▸ Task data:
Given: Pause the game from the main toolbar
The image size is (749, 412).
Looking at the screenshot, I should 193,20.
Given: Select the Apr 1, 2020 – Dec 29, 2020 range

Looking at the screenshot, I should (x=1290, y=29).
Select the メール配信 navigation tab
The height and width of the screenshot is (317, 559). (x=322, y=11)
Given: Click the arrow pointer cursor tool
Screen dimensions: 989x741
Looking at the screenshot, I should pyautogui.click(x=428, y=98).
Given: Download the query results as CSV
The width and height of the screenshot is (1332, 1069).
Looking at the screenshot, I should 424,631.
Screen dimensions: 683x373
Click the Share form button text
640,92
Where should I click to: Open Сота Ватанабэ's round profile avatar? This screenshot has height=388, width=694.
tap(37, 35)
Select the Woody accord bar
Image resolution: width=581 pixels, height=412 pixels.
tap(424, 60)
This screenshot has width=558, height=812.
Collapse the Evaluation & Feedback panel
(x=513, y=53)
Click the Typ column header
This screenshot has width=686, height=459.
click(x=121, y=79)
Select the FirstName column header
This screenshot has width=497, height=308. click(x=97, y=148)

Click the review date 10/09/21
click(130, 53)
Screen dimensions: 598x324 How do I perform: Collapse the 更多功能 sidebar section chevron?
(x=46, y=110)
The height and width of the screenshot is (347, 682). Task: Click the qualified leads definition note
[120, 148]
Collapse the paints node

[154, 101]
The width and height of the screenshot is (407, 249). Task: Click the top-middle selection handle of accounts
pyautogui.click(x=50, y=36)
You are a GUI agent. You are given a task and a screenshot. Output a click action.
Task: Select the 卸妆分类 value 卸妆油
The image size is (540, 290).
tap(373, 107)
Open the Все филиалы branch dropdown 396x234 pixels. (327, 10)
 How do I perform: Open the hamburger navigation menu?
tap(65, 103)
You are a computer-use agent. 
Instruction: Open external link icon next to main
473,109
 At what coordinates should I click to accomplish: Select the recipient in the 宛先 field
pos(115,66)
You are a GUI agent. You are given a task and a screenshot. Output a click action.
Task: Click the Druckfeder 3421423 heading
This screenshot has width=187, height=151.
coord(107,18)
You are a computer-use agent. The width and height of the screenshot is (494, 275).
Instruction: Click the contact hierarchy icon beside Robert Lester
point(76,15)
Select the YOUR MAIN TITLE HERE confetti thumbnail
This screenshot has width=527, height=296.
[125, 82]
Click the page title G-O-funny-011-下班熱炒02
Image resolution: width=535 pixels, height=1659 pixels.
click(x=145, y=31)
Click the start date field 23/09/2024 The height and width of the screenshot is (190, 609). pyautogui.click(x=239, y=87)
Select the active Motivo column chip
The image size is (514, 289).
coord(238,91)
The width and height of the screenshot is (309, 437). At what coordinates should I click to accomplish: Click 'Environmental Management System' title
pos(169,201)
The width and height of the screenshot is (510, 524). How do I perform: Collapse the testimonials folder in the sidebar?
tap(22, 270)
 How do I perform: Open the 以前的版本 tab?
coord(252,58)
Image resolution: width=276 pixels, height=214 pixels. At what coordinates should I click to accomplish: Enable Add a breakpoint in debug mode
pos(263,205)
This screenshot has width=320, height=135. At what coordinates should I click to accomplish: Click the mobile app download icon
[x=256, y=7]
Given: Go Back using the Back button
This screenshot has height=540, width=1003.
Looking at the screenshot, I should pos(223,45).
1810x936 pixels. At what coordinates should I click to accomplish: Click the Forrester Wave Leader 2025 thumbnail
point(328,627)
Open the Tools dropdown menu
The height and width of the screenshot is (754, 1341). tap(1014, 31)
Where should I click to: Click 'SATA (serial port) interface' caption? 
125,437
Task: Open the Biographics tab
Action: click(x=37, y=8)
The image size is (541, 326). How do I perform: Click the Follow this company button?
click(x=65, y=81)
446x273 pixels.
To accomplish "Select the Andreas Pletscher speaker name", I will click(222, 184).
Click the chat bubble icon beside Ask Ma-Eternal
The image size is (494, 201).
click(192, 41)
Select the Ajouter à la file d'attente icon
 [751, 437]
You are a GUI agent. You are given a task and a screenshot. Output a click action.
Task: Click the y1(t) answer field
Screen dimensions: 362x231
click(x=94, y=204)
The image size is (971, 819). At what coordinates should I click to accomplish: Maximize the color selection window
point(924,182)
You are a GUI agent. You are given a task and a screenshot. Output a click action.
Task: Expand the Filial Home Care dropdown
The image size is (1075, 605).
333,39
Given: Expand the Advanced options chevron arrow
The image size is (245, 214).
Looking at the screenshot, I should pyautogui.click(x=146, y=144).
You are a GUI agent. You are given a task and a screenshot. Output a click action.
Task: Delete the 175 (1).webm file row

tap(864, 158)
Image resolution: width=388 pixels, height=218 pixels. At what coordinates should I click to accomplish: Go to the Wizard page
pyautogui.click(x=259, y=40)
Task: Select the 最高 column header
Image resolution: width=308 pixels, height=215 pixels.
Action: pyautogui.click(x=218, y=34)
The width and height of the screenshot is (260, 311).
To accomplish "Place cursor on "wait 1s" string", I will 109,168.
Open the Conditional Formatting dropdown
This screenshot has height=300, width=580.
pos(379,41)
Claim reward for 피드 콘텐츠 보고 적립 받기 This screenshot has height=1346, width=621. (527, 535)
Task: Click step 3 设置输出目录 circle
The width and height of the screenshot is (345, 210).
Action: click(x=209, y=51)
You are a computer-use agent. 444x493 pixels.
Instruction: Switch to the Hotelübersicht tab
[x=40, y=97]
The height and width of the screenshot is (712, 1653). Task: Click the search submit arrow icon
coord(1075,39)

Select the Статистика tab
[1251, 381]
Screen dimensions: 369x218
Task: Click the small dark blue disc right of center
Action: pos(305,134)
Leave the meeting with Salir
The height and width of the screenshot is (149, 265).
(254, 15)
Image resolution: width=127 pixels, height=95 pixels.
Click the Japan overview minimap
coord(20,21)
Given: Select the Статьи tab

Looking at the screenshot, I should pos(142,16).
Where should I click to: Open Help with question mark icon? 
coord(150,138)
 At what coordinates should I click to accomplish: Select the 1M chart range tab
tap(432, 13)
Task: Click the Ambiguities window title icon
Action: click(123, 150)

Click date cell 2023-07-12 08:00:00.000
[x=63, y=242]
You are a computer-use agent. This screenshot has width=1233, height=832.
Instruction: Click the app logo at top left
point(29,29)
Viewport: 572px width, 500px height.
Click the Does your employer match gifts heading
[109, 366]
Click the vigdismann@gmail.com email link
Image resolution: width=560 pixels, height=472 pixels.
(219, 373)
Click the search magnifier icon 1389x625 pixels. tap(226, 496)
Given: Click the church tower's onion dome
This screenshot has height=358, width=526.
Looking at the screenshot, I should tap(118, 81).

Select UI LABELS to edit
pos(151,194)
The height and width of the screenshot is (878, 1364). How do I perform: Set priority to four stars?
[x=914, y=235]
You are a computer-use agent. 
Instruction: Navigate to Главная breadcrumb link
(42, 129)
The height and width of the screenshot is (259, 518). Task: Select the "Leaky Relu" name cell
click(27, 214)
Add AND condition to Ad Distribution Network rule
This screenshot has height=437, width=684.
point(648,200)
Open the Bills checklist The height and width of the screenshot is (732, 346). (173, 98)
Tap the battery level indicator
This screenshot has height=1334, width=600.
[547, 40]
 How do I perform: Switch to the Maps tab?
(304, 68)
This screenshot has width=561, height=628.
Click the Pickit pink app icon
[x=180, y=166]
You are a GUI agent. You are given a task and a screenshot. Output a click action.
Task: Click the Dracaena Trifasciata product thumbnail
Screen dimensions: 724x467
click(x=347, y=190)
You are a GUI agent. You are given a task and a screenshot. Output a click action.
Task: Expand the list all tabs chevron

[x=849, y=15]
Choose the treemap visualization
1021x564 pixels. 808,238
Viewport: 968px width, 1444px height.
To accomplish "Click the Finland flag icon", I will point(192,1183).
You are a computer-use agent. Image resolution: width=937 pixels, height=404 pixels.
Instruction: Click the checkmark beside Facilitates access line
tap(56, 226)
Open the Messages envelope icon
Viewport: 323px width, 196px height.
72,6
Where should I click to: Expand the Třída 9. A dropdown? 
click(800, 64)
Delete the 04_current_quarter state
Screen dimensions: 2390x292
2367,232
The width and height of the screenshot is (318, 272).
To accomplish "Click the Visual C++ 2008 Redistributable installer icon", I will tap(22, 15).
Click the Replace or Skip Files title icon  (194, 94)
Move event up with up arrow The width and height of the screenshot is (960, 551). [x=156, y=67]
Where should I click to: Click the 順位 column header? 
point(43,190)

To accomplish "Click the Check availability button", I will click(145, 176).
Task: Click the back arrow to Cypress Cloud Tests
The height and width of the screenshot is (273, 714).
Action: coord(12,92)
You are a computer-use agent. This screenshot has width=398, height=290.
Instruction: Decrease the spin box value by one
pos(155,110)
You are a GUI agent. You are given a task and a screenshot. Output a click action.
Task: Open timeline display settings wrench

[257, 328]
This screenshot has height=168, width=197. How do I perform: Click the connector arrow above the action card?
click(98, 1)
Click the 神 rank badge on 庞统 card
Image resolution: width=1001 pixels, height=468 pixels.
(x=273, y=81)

▸ Task objective:
Find the line containing "This screenshot has height=168, width=197." in the material above. Print it and every line after it through the end, exactly and only those.

▸ Result of the exercise:
This screenshot has height=168, width=197. How do I perform: Click the connector arrow above the action card?
click(98, 1)
Click the 神 rank badge on 庞统 card
Image resolution: width=1001 pixels, height=468 pixels.
(x=273, y=81)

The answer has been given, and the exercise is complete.